Looking ahead: Special teams

In ScarletReport.com's last breakdown of Rutgers' units heading into 2010, we look at the special teams play. Someone will have to make up for the loss of cornerback Devin McCourty, who did so many things, but many of the skills players will be back for the 2010 season. However, there are several areas in which the Scarlet Knights would like to see improvement.

For as much as Rutgers' defense will miss cornerback Devin McCourty in 2010, the special teams will face even a bigger void.

McCourty was an all-Big East first-team selection as a cornerback, and he was equally good, if not better, as a special teams player.

In losing him to graduation, Rutgers lost its best kickoff returner, its best punt blocker and its best punt coverage player.

In fact, even if McCourty was not such a skilled defender, he likely would have found an NFL job as a special teams extraordinaire given his ability to do so many things well in that phase of the game. McCourty blocked seven kids in his career and returned a kickoff 98 yards for a touchdown last season.

Finding personnel to perform well on special teams is an annual rite, and Rutgers settled in well last season after a rocky start under special teams coach Robb Smith.

But there is plenty of room for improvement, and the Scarlet Knights have much of their skill talent back to be able to excel in this area.

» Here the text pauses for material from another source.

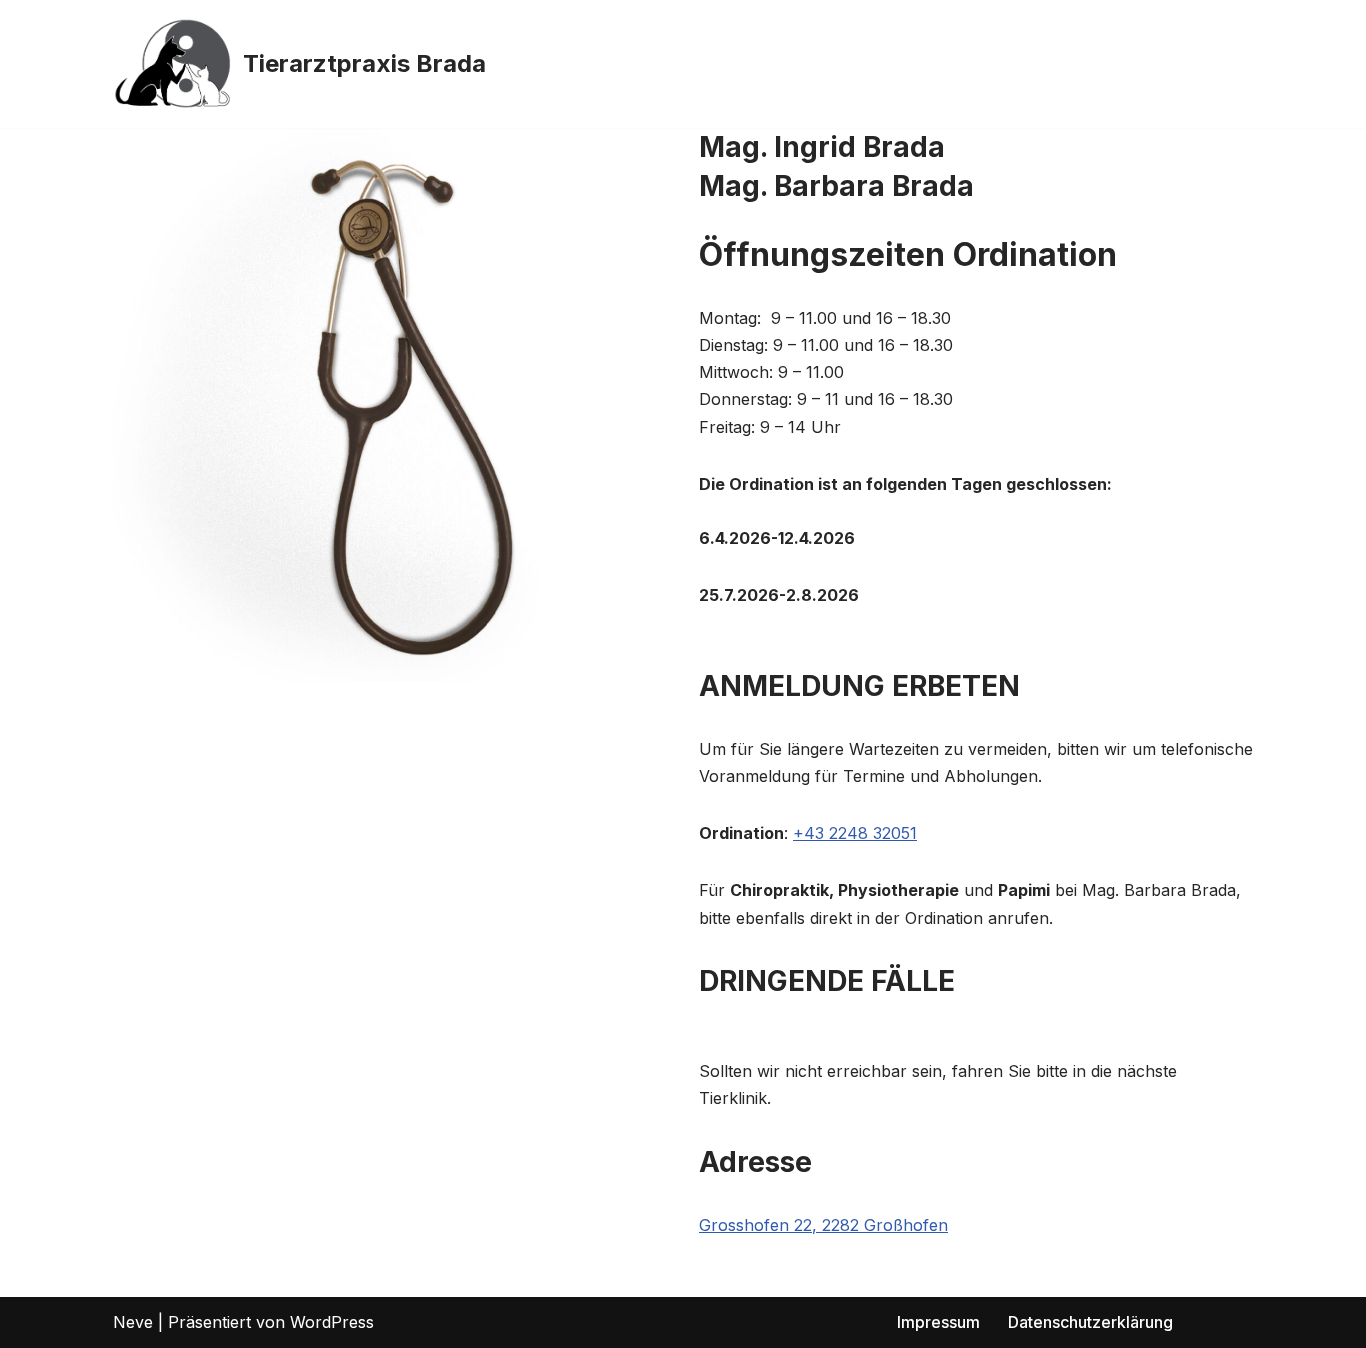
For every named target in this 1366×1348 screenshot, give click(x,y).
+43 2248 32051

Joe Lefeged takes over as the Scarlet Knights' top option on kick return. He was one of three Scarlet Knights (McCourty and Damaso Munoz) to return a kick for a touchdown this season, but the Scarlet Knights need to settle on another returner, be it one of the younger players or Mohamed Sanu or Brandon Jones.

Sanu was coach Greg Schiano's choice to return punts, which was an ambitious move considering it was Sanu's first year in the program. Sanu had difficulties handling a few punts, but proved to be sure-handed most of the time.

However, his penchant for fair-catching punts sometimes cost the Scarlet Knights the opportunity to advance the ball and give the offense better field position.

Rutgers ranked 102nd in punt return average (5.86 yards per return), and Sanu averaged 3.9 yards per return, although the low number is partially attributable to constantly trying to block punts, which means returns are not set up.

A telltale sign, though, of needed explosiveness in this area is Rutgers' longest punt return: 13 yards.

Punter Teddy Dellaganna, who will be a senior, averaged 42.2 yards per punt. Rutgers' net average was 36.9 yards, which ranked 38th nationally. He also downed 26 of his 68 punts inside the 20-yard line.

The punting was fine, but Dellanganna needs to get more depth on his kickoffs to further help the coverage team, which had a few breakdowns in giving up big returns.

Junior-to-be San San Te's placekicking also needs to improve. A lower back injury plagued him as a freshman, but he reported no health issues in 2009 and still ranked near the bottom of the nation in field goal percentage.

Te was 18 of 28 (.643), which was 92 nationally, and missed three field goals from 32 yards or closer. He made all 39 of his extra point tries.